Of note, for out-of-network physicians, if the attending physician certifies in writing that services necessary for such a secondary consultation are not sufficiently available from specialists operating under the plan, such plan or issuer shall ensure that coverage is provided at no additional cost to the individual beyond that which the individual would have paid if the specialist was participating in the network of the plan.
On April 29, 2016, H.R. 5138, the Over-the-Counter Contraceptives Act was introduced by Rep. Mia Love (R-UT) and referred to the House Energy and Commerce and Ways and Means Committees. The bill mandates that the Food and Drug Administration (FDA) prioritize review of supplemental drug applications (applications to modify the approved use of a drug) for contraceptive drugs intended for routine use that would be available to individuals aged 18 and older without a prescription.
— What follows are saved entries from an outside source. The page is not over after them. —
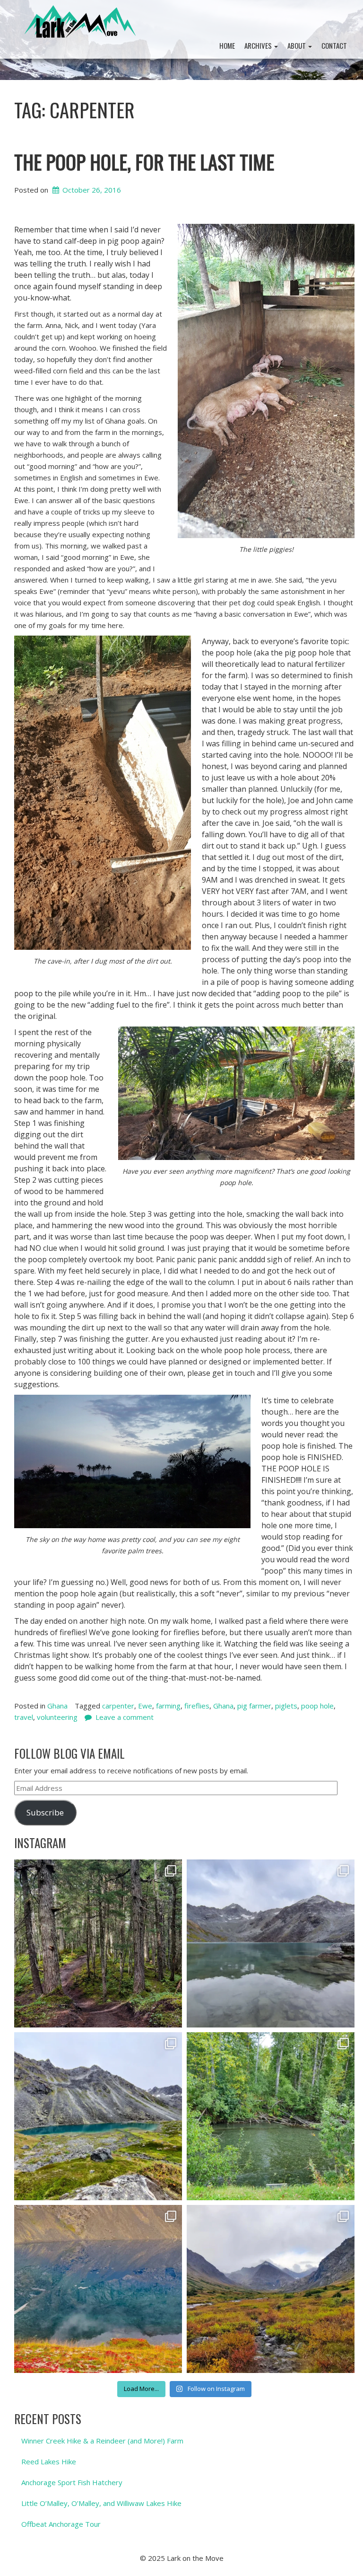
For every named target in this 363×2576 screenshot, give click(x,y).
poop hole (317, 1705)
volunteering (57, 1717)
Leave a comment (124, 1717)
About (297, 45)
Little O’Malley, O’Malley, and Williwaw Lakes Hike (101, 2503)
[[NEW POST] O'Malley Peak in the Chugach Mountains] (270, 2289)
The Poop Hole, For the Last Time (144, 161)
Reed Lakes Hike (48, 2461)
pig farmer (254, 1705)
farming (168, 1705)
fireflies (196, 1705)
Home (227, 45)
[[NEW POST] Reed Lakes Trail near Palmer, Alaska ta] (98, 2116)
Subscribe (45, 1812)
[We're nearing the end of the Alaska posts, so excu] (270, 1943)
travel (23, 1717)
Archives (258, 45)
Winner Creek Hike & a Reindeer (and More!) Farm (102, 2440)
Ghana (57, 1705)
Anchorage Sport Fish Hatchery (71, 2482)
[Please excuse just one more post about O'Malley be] (98, 2289)
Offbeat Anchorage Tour (61, 2524)
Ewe (145, 1705)
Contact (334, 45)
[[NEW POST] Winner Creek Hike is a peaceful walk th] (98, 1943)
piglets (286, 1705)
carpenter (118, 1705)
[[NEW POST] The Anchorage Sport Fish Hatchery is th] (270, 2116)
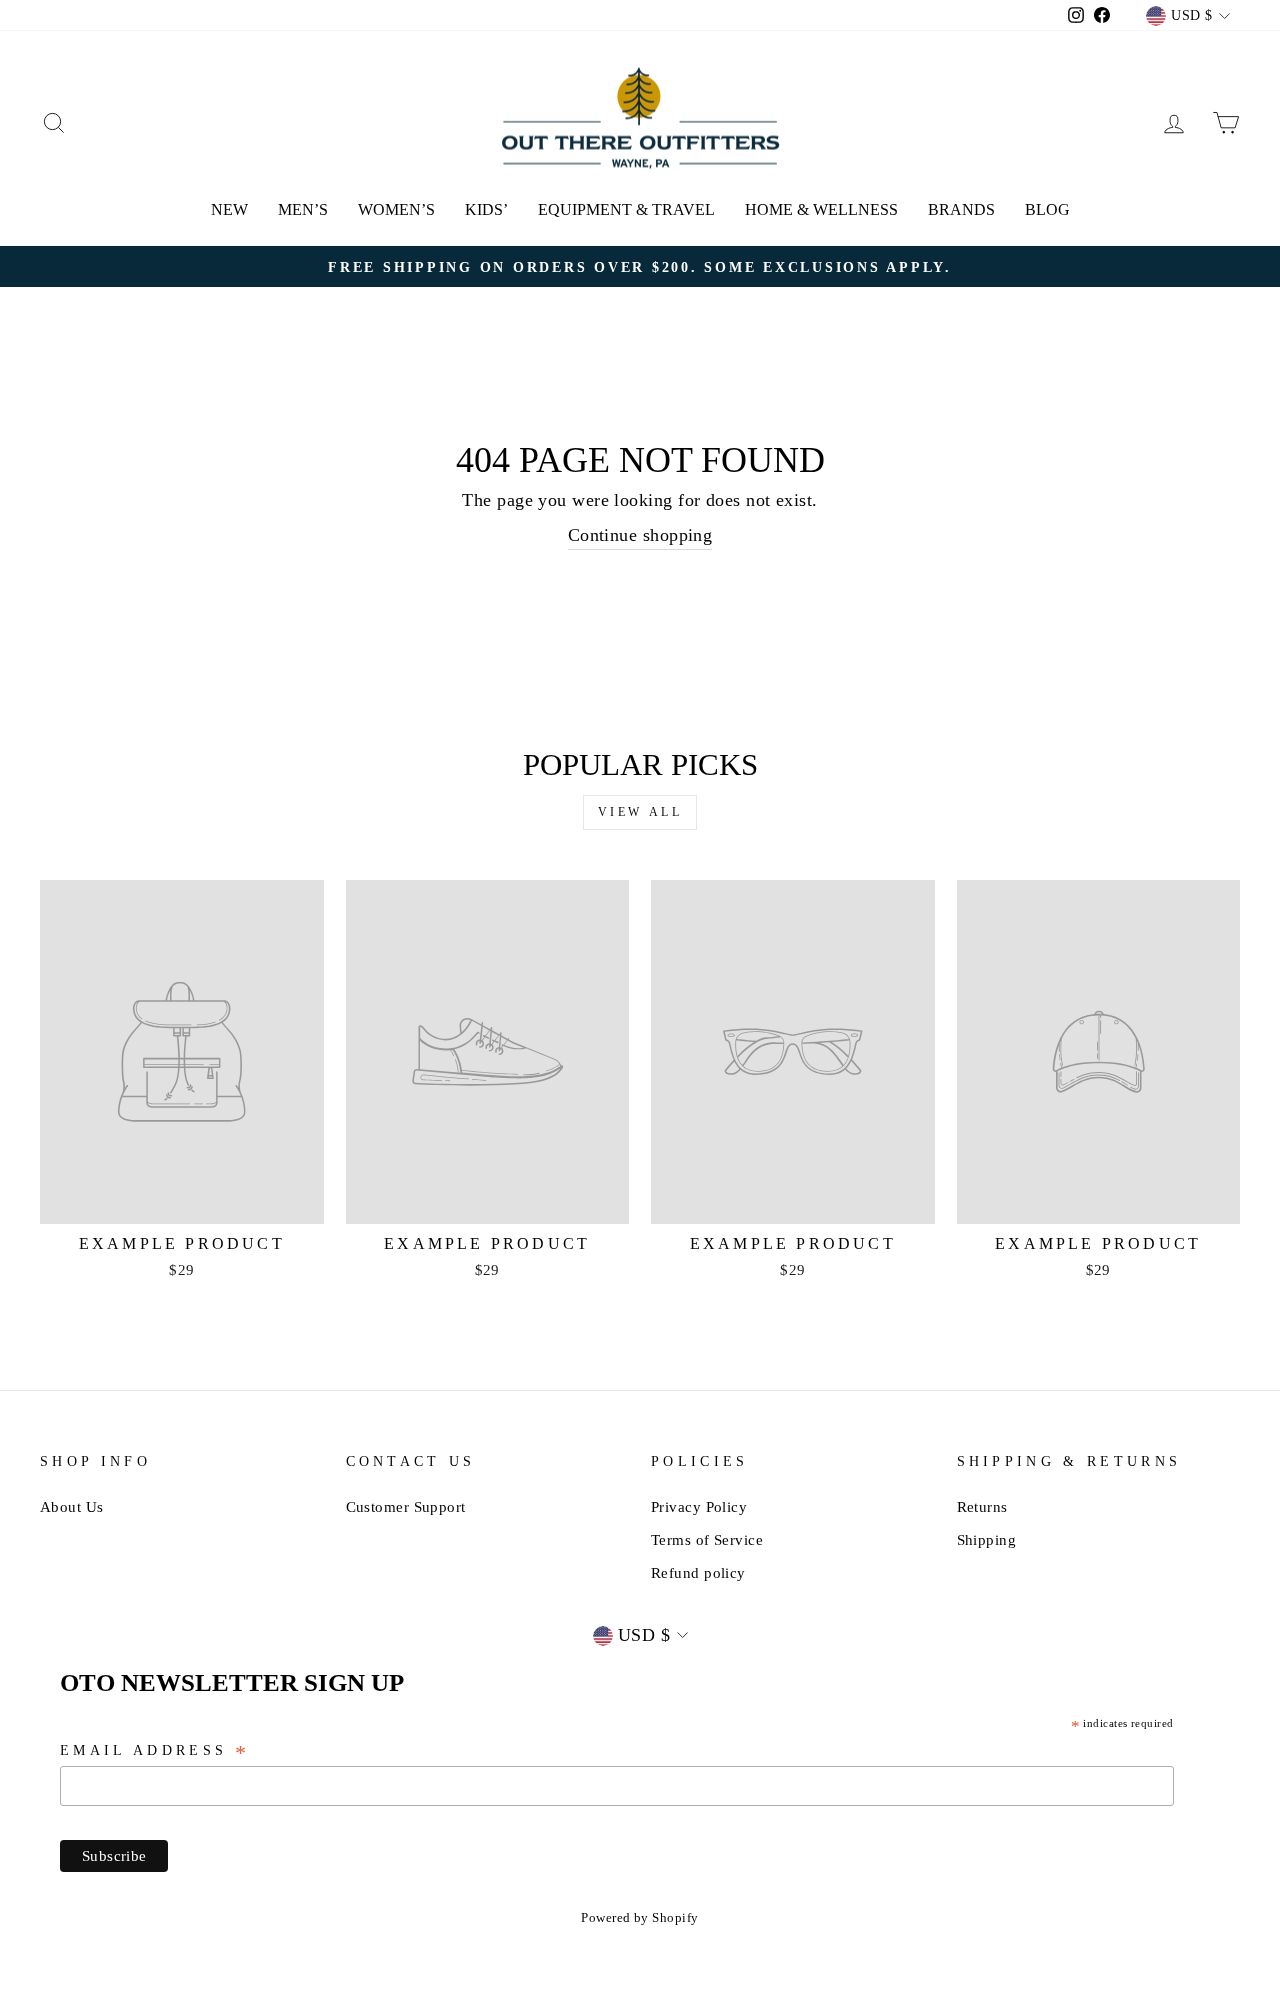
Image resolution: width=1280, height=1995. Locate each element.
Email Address (155, 1752)
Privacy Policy (699, 1506)
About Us (72, 1506)
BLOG (1047, 209)
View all (640, 812)
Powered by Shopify (639, 1918)
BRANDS (961, 209)
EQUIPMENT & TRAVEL (626, 209)
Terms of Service (707, 1539)
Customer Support (406, 1506)
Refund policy (698, 1572)
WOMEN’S (396, 209)
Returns (982, 1506)
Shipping (987, 1539)
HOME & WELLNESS (821, 209)
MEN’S (303, 209)
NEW (229, 209)
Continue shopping (640, 535)
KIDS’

The FDA must waive user fees for such supplemental drug applications. Any drug that is eligible for this priority review must be a prescription drug for individuals under age 18.
This bill repeals provision of the Patient Protection and Affordable Care Act that prevents health savings accounts and health flexible spending accounts (HFSAs) to be used to pay for medicine without a prescription and removes the limit on salary reduction contributions to a HFSA under a cafeteria plan, effective as if the provisions had never been enacted.
Due Process for Physicians
This bill is a good example of framing an issue in terms of patient care rather than focusing solely on unfairness to physicians.
On March 17, 2016, S. 2701, the Medicaid Program Integrity Enhancement Act was introduced by Sen. Martin Heinrich (D-NM) and referred to the Senate Finance Committee. H.R. 4802, introduced by Rep. Ben Lujan (D-NM) is the companion House bill. The bill requires consideration of the impact on beneficiary access to care when determining the credibility of an allegation of fraud. An allegation would be considered credible if (1) the allegation has indicia of reliability; (2) the State Medicaid agency has reviewed all allegations, facts, and evidence carefully and acts judiciously on a case-by-case basis; and (3) the State Medicaid agency has taken into consideration the potential impact a payment suspension may have on beneficiary access to care.
The bill also requires the enhancement of due process protections in procedures for suspending payments to Medicaid providers. The Medicaid agency cannot suspend payments (1) unless it consults with the Medicaid fraud control unit and receives a written verification from the Medicaid fraud control unit or attorney general, confirming such consultation; (2) the Medicaid agency (a) certifies that it has considered whether beneficiary access to items or services would be jeopardized by a payment suspension; (b) a good cause not to suspend payments exists; (c) the Medicaid agency furnishes the provider with the agency’s reasons for finding that there is no good cause to refrain from suspending payments in whole or part. After the suspension, the Medicaid agency must re-evaluate every quarter whether the suspension should continue.